[[ The data open ]]

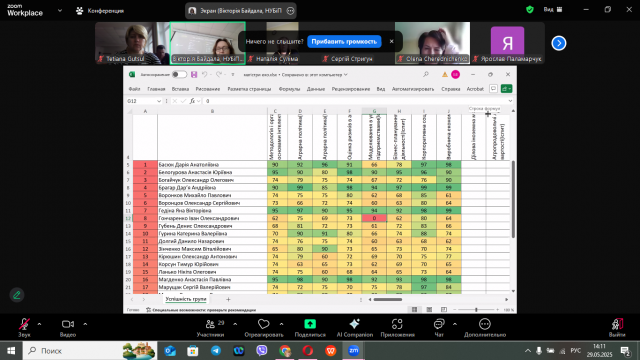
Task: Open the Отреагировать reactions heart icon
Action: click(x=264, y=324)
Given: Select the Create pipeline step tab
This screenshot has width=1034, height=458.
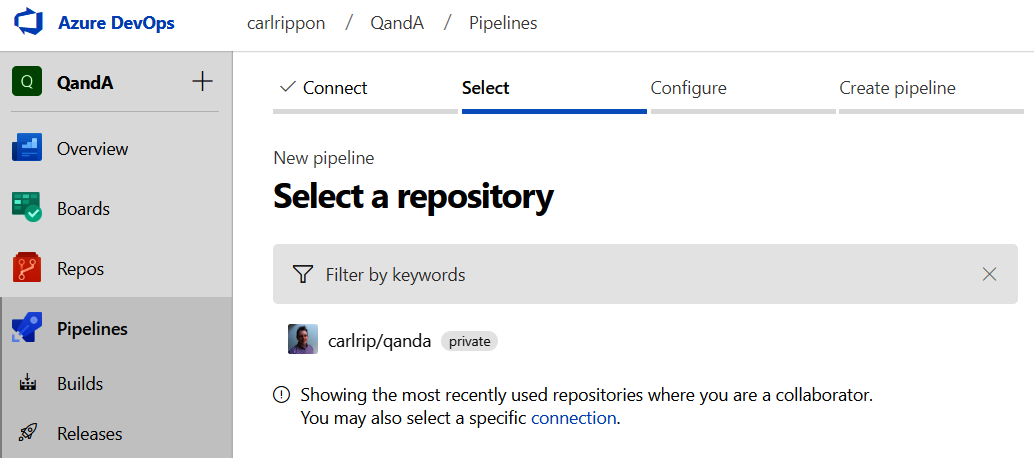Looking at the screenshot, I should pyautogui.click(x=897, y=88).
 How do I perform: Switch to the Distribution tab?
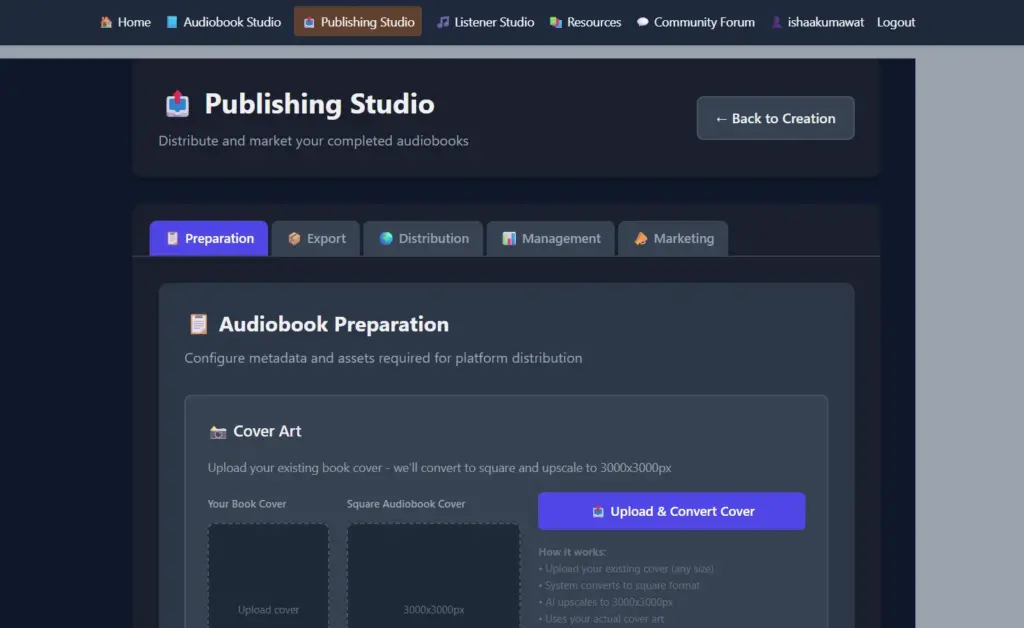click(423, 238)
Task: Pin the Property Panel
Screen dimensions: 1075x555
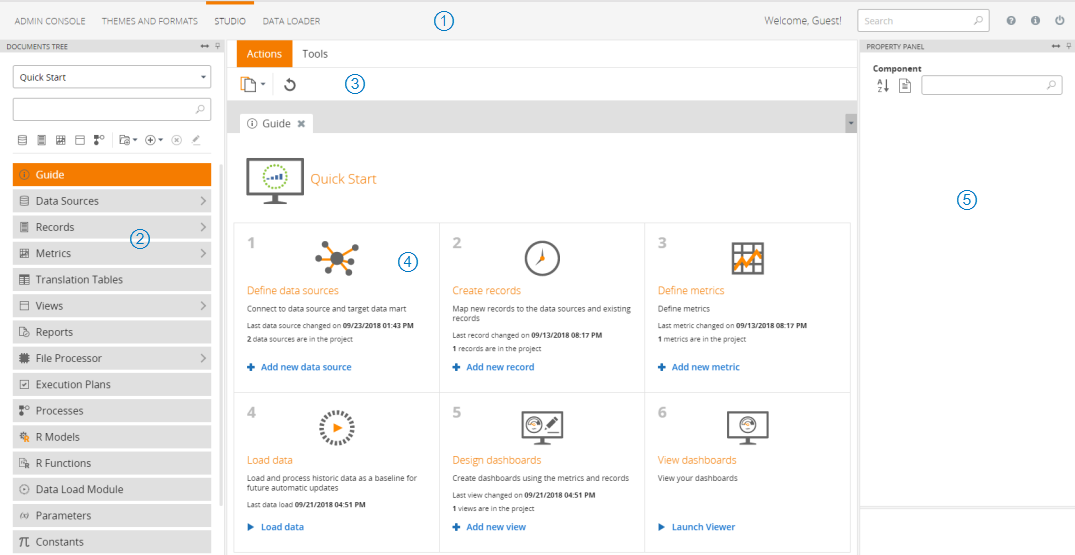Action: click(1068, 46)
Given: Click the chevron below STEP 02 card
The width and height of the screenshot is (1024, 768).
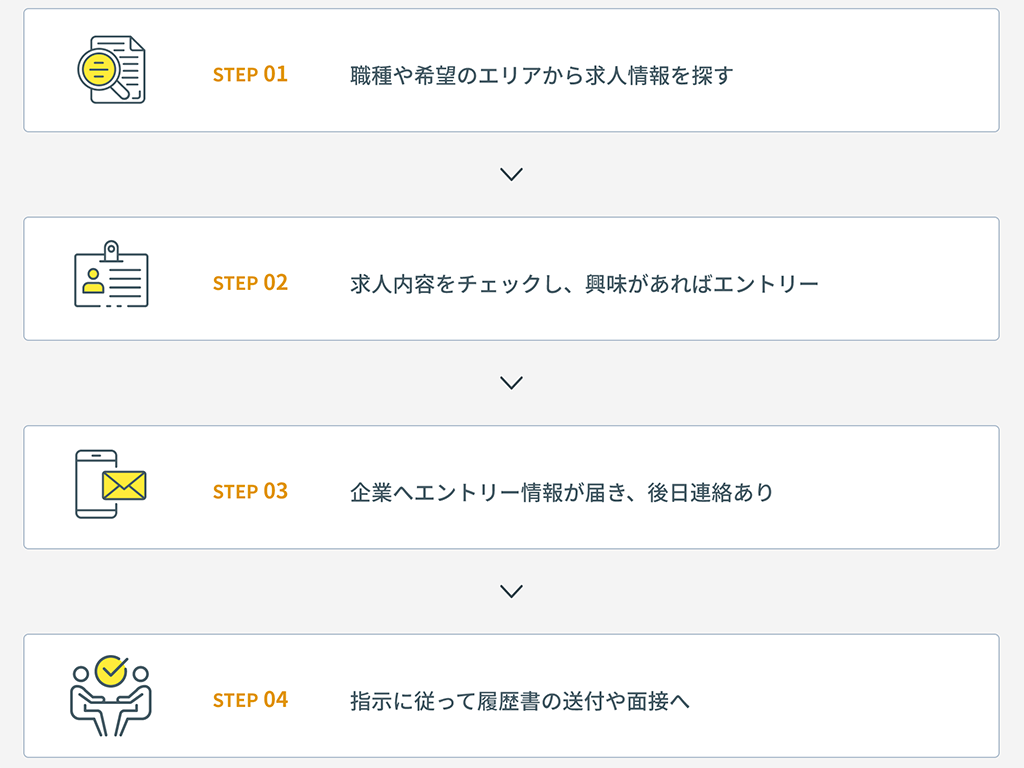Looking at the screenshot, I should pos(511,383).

[[ The data closed ]]
[[ The data open ]]

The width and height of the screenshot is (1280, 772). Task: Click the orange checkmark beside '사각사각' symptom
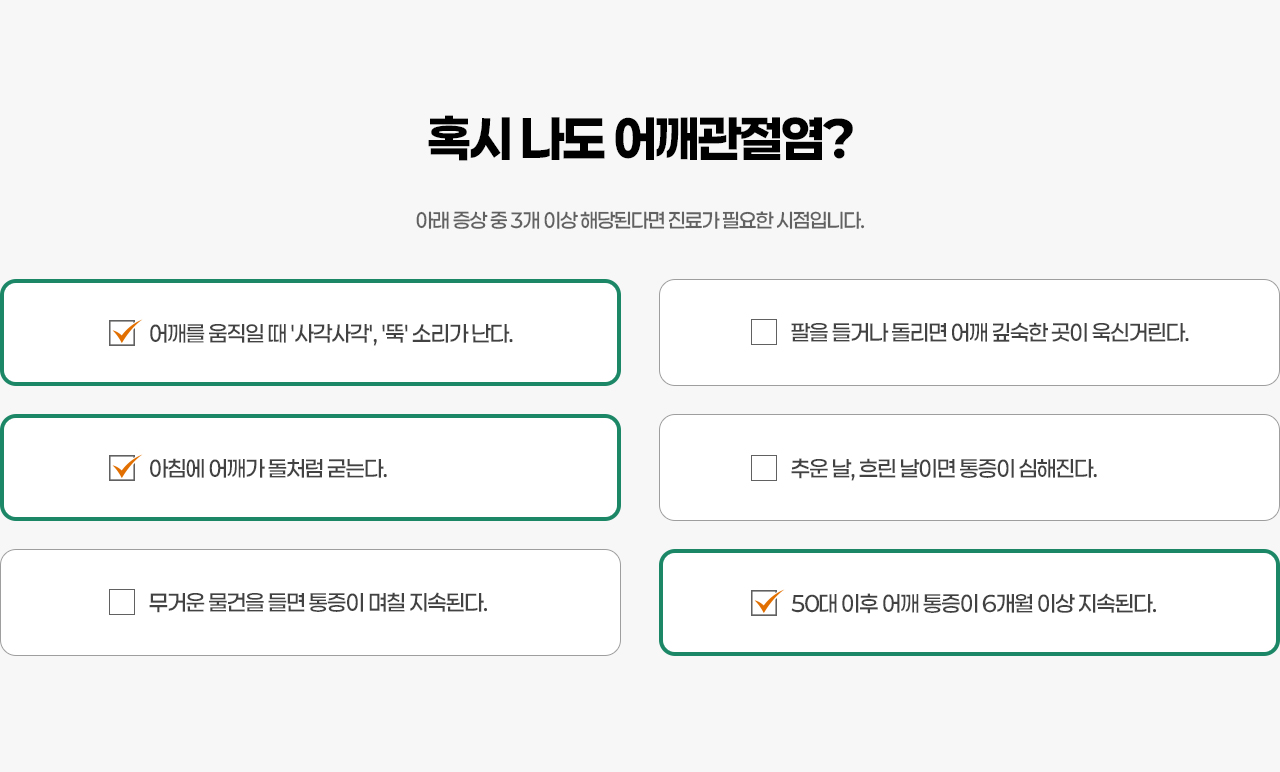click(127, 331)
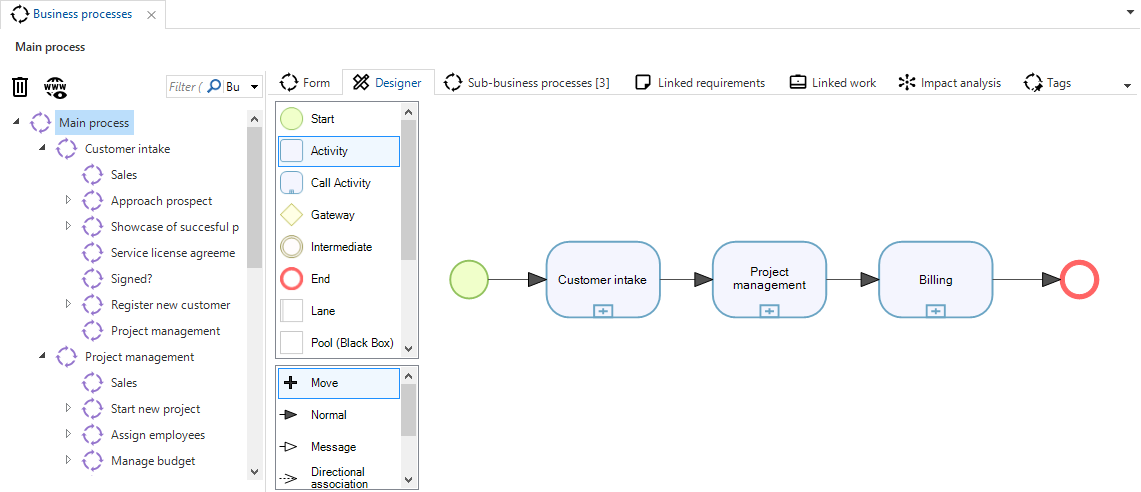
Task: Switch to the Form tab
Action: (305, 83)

[[ The data closed ]]

_Problem description_
Count all lines of the data that include "Given". The answer is the number alone.

_Result of the task_
2